The analysis in the book concerns only nearsightedness that results from the fundamental behavioral characteristic of the normal eye. Since most nearsightedness is of this type, major emphasis is placed on the study and resolution of the normal eye's behavior.
We should learn from the man who successfully defeated the myopia situation. Dr. Stirling Colgate details his struggle and success with the problem in the following paragraphs.
"Science has progressed to understanding this mechanism of slow adaptation of the relaxed focal length (focal state) of the eye to its average focal environment. A significant number (several dozen) professional people in ophthalmology and related disciplines have empirically and intuitively come to the same conclusions (that nearsightedness is preventable) and unsuccessfully attempted, even with the dedication of a lifetime, to reverse the orthodox view of solely genetically determined eye focus."
"Many individuals in the ophthalmology profession have not yet recognized a mechanism of slow adaptation of the relaxed focal length (focal state) of the eye to its mean focal environment for various reasons. Among these reasons are:"
"Now I assume that you are young, 8 to 20 years old; have recently (within months) started or gone nearsighted and don't want to go on with thicker and thicker negative lenses for distant vision. You buy and wear positive lens reading glasses for all your reading -- or anything up close, and even for some of the rest of the time. You might get a bit of a headache at first; if so, decide which comes first -- the headache or myopia, and adjust the use of the positive lenses accordingly. Monitor your own mean relaxed focus, i.e., distance vision at least once a day.

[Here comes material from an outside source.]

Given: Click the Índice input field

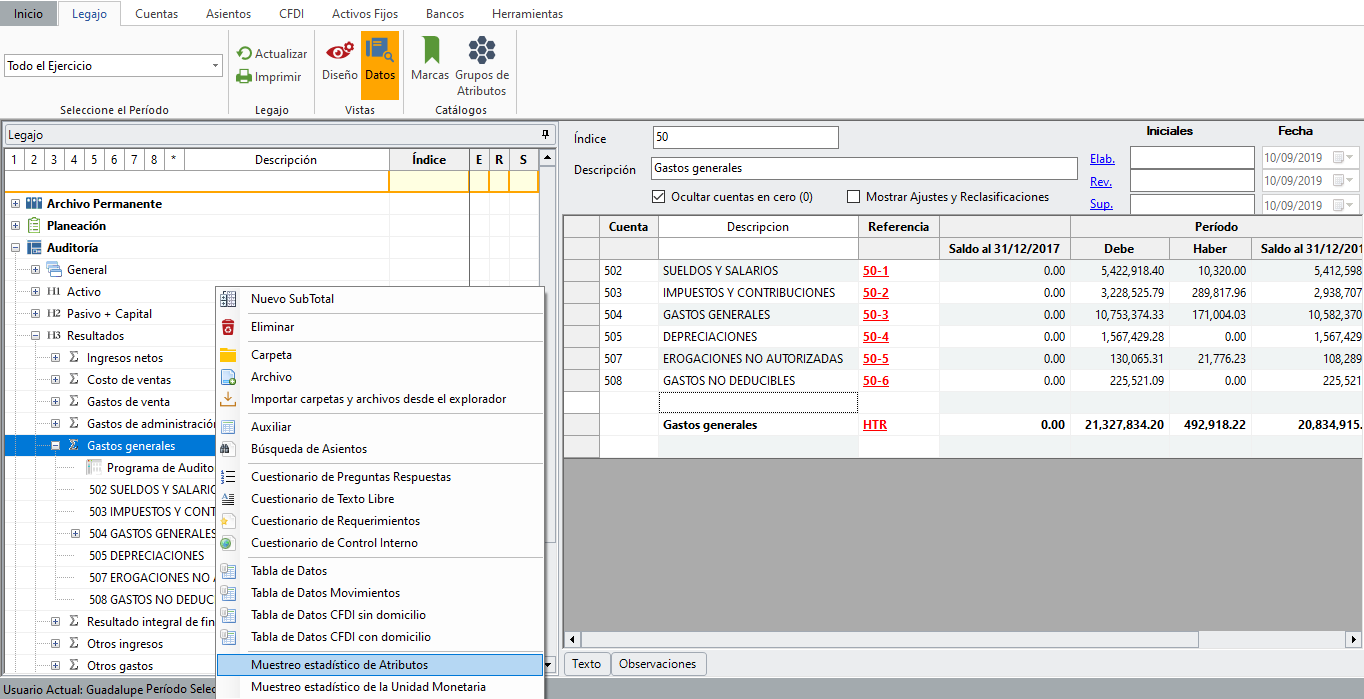Looking at the screenshot, I should [745, 138].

"I may or may not be average but it took me only 2 weeks when I was 14 years old to return my initial myopia (about 20/80) to normal vision, i.e., (20/20) eyesight. (20/20 vision means that you can see at 20 feet what a "normal" person sees at 20 feet.) Twenty feet is almost the same as infinity; (20/80) vision is the start of myopia. I could see at 20 feet what good eyes could see at 80 feet. I was studious, slightly shy, introverted type -- which also included, fortunately for me, a course in physics at that age. That is when I first understood the simple facts about lenses and optics and the absurdity of using a negative lens when I was becoming nearsighted.
"I bought my own reading glasses in the dime store. They were plus 2.5 diopters and stronger than I needed, but they did the trick in a hurry. If you catch the start of myopia before the lens muscle spasm leads to irreversible lengthening of the eyeball (change of focal state), then it seems that the eyesight returns to 'normal' rapidly.

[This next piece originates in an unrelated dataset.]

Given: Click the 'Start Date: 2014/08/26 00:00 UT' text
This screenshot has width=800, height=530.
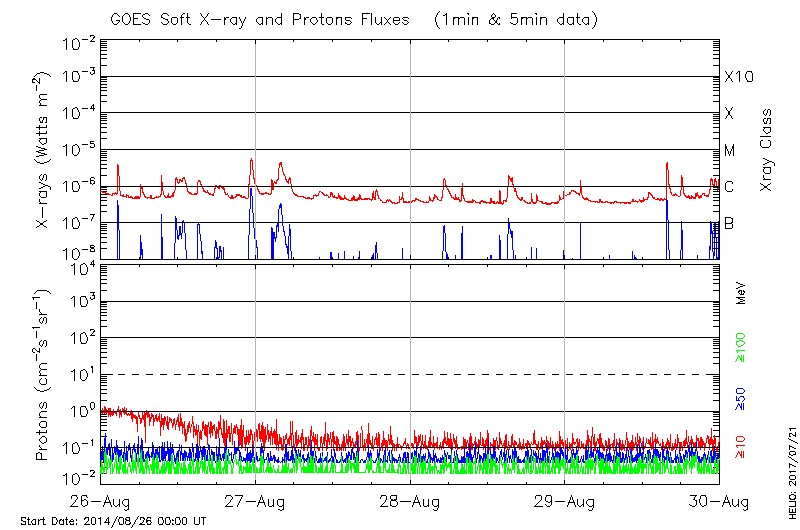Looking at the screenshot, I should [113, 521].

"If you make up your mind what value the mean relaxed focal distance you want in life, you can manage or lead your eye to that condition. When several times I lost my reading glasses during the war (World War II), I could not get them replaced by military optometrists because my glasses were not orthodox. I rapidly became myopic again; at 17 I read a lot in the Merchant Marine. I restored my vision to 20/20 as soon as I could purchase positive lens reading glasses when I returned to the States.

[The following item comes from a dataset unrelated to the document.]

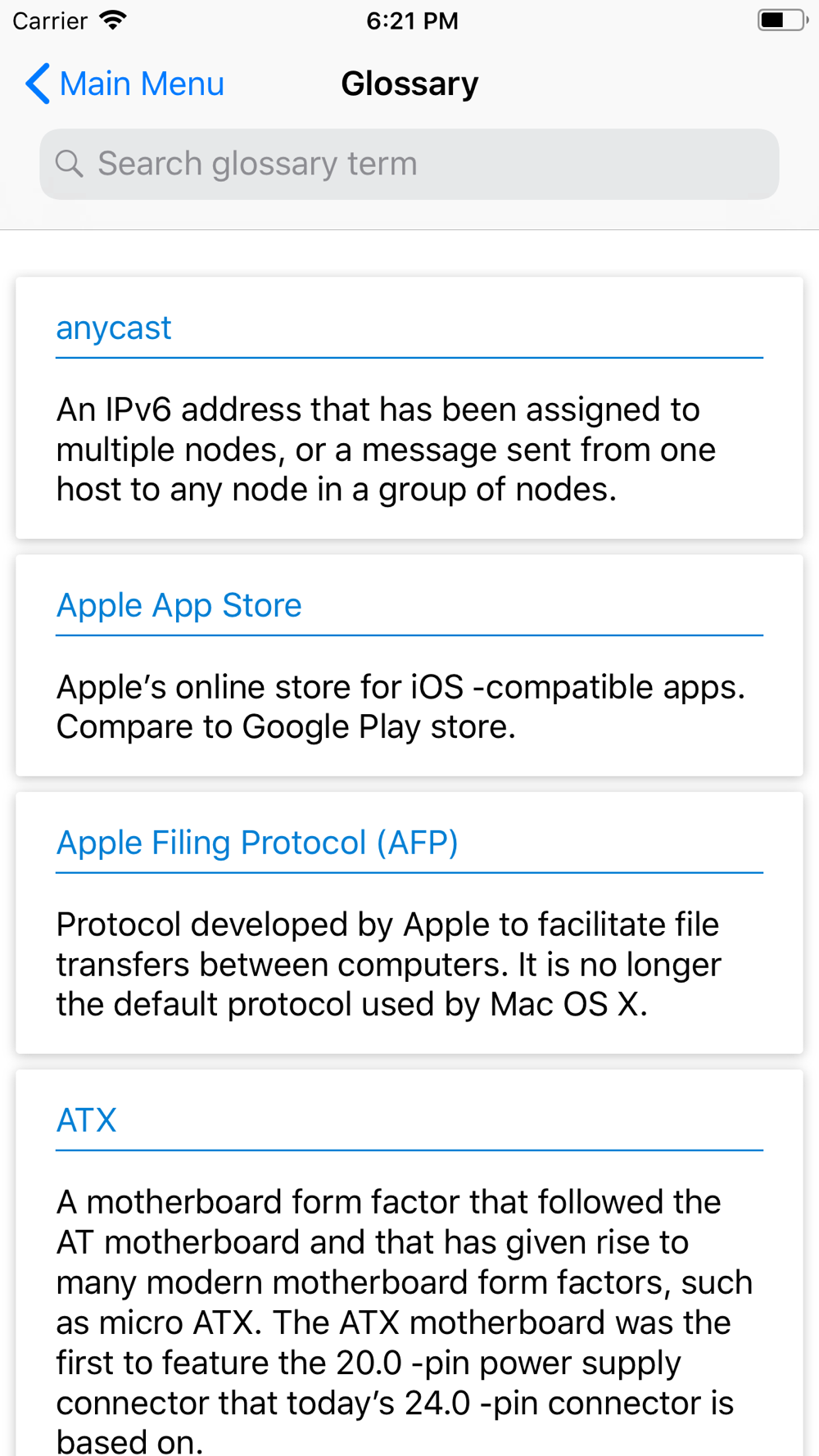The height and width of the screenshot is (1456, 819).
Task: Open the Apple App Store term
Action: point(179,605)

"During the war there was much social pressure to get into the officers' college training programs, but 20/20 was required. A few optometrists recognized the need and they prescribed positive lens glasses for myopic young people who desperately wanted to get into the Navy V-12 training program. This technique worked for many who were moderately myopic. An optometrist at Cornell was surprised that I had been doing this successfully since the age of 14.